Carabinieri arrestati a Piacenza, il mistero dei due milioni di euro falsi scomparsi nel nulla dopo un sequestro

Sono ancora molte le cose da scoprire sugli illeciti della caserma di Piacenza e una delle domande che ricorrono è quella su che fine abbiano fatto i due milioni di euro in banconote false sequestrati nel 2013 a una banda di spacciatori italiani e africani.

Leggi anche > Carabinieri Piacenza, il nuovo comandante: «Riguadagneremo la fiducia della gente»

A fare luce sulla vicenda è Il Giornale in cui si racconta che l'indagine aveva portato all'azzeramento dei vertici militari per la sparizione del denaro, la notizia però fu tenuta nascosta e i trasferimenti d'urgenza furono presentati come normali avvicendamenti. Questo nuovo punto si aggiunge alla lista delle indagini sulla caserma. Il 6 novembre del 2013 i carabinieri arrestarono diciannove persone per associazione a delinquere finalizzata alla introduzione nello Stato e alla spendita di banconote falsificate. Tra loro c'erano anche commercianti, ristoratori che avrebbero immesso nel mercato dollari falsi.

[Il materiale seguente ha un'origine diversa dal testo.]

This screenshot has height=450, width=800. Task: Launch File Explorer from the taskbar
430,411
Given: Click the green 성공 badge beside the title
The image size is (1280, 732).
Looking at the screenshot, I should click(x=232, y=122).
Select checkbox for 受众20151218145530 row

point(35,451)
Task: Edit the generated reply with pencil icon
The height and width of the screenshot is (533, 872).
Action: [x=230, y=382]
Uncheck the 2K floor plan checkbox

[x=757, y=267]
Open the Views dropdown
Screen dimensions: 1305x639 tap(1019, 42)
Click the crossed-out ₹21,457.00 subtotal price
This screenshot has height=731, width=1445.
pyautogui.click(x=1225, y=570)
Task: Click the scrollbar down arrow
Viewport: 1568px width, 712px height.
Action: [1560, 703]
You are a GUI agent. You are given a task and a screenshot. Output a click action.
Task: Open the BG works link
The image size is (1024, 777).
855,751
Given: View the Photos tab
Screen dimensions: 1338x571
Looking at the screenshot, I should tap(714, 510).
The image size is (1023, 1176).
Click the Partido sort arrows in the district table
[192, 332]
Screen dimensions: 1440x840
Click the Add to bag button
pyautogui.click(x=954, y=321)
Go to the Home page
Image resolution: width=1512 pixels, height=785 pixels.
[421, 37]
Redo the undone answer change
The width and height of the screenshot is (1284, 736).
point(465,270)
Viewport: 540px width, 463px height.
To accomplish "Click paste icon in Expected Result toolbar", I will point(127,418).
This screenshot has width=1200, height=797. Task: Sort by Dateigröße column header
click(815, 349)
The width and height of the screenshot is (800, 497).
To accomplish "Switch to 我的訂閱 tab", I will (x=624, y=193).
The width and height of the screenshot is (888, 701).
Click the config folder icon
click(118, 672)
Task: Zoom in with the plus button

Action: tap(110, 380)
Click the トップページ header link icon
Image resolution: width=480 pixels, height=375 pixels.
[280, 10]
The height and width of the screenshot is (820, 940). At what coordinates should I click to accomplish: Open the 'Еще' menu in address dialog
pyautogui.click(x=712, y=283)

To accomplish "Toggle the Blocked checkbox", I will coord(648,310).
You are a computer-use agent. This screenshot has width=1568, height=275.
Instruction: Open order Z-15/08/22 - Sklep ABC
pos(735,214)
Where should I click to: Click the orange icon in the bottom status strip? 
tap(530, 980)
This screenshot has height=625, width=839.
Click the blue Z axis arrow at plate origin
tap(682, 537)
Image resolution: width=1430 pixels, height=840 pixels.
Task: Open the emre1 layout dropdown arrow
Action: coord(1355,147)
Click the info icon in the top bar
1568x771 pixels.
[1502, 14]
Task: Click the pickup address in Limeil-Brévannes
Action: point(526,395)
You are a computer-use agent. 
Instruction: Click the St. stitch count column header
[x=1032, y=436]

Il denaro viene sequestrato e la parte più consistente della massa di soldi falsi sequestrata dal Nucleo investigativo viene portata nella caserma del Comando provinciale, in via Beverora. Ma da lì i soldi spariscono. La Procura apre un'indagine, ma non emerge nulla, si azzerano i comandi, ma non cambia nulla e tutto resta irrisolto. Poi emergono le percosse, lo spaccio, le testimonianze di numerose persone che confermano l'atteggiamento violento e gli atti illeciti dei carabinieri.